Apparently there are a great many people in the Valley with their 
heads buried in the sand. Remember the Web IPO bubble? That warn't 
driven by academia, friend. Stupidity and ignorance are *not* the
exclusive province of academia. I've known enough people in both
academia and business to know that stupidity and brilliance flourish
in both arenas. That is because both are human endeavors. And I've known
a number of folks who did rather well moving from an academic setting
into the private sector.

[...]
>And working as a computer design consultant for the past 18 years, and now
>with a state of the art digital camera electronics company, I can say that
>the most un-informed lot of people we, here in Silicon Valley, have to deal
>with, are first the professors at the local universities (Stanford and UC
>Santa Cruz) and second, the students that these professors produce. And
>this is *not* a broad sweeping statement. The fact is that the most
>uninformed (they typically are one to two years behind the real technology)
>people are from the universities. We just hired two grad students here. One
>an imaging expert and the other a Verilog expert. They are both very good
>at what they know, but are certainly lacking experience and indeed are
>behind currently technology. But they are quick learners, we like their
>style, they have team enthusiasm, they are bright, so we gave them a
>chance. But they were smart enough to, while attending school, to do some
>outside work in their field ,so they at least were somewhat tuned into the
>real world.

>So I was extrapolating that to other disciplines. And I'm sure it holds
>true. Obviously not a blanket statement.

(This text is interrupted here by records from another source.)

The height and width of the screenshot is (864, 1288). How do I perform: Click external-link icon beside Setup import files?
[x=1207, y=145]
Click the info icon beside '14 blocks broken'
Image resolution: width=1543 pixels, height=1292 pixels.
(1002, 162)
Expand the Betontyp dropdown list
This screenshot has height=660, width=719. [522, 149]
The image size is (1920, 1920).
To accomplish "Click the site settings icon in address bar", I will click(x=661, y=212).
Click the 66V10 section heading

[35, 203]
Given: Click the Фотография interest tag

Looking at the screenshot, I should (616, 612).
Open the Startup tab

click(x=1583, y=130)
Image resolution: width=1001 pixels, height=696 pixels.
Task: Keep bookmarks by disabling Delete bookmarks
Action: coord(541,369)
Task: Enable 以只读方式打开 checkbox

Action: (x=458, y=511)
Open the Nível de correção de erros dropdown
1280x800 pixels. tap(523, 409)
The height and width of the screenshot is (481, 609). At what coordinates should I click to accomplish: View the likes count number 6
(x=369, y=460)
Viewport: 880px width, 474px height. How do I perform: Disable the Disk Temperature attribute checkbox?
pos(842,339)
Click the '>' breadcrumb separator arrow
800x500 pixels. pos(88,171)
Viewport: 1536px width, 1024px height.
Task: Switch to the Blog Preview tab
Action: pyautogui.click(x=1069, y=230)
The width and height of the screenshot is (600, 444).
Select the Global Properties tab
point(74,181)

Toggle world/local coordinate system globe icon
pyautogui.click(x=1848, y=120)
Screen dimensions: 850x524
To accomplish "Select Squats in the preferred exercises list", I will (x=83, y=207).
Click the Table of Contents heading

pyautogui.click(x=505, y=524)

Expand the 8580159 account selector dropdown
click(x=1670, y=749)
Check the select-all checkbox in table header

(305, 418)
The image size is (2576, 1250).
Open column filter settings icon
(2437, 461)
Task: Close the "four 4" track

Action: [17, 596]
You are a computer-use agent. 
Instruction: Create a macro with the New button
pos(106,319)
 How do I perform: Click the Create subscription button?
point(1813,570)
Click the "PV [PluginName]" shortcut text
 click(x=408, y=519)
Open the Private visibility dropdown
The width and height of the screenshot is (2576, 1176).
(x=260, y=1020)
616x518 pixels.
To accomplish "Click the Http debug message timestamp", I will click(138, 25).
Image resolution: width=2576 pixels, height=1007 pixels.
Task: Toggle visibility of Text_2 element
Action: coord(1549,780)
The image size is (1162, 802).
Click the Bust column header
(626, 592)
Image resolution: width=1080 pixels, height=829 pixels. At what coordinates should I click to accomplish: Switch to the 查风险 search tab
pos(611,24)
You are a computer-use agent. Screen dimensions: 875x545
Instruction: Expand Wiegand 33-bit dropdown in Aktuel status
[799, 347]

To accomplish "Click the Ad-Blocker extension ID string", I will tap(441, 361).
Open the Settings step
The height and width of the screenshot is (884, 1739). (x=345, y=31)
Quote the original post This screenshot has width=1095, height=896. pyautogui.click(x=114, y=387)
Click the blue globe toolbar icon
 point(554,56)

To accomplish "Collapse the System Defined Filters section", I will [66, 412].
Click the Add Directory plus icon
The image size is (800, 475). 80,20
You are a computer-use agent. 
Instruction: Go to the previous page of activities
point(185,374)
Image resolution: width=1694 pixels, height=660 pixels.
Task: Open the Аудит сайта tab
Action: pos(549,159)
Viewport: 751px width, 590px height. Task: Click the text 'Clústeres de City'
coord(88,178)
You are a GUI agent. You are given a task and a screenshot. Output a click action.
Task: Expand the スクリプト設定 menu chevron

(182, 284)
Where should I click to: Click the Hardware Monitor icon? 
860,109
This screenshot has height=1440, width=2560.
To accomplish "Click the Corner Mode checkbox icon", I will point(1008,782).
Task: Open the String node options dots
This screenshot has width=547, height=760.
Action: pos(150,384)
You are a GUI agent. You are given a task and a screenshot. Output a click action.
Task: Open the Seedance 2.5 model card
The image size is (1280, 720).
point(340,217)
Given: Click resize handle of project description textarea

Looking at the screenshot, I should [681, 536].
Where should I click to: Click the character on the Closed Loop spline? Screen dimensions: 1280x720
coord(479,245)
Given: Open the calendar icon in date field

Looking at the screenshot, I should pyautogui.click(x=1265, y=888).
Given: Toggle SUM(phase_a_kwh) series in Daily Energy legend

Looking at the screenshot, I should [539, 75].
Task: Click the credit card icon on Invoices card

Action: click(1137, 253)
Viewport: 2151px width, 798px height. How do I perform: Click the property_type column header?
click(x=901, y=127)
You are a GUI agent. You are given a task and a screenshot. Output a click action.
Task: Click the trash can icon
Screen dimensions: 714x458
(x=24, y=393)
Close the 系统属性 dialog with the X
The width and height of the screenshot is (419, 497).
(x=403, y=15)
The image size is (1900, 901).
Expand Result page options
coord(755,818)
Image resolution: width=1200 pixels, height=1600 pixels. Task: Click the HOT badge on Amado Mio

Obviously not. But then, if it's obvious, you wouldn't go
out of your way to so, would you?

Tell me, how it is that so many of the fundamental innovations
in computing occurred in academic or quasi-academic (i.e., PARC) 
settings? GUIs, TCP-IP, the web, Ethernet, one could go on and on. 

And of course academia is *still* the main driver in much of biological 
research. Not the exclusive driver, to be sure. But the major one. Indeed,
many of the most sucessful biotech startups are initiated through the 
licensing of technologies developed in academia. Perusal of The Red 
Herring's biotech issue or an average issue of Biotech/Bioengineering 
News, might make this clear. Your extrapolation does *not* necessarily
hold. In some fields it does, and in others it does not.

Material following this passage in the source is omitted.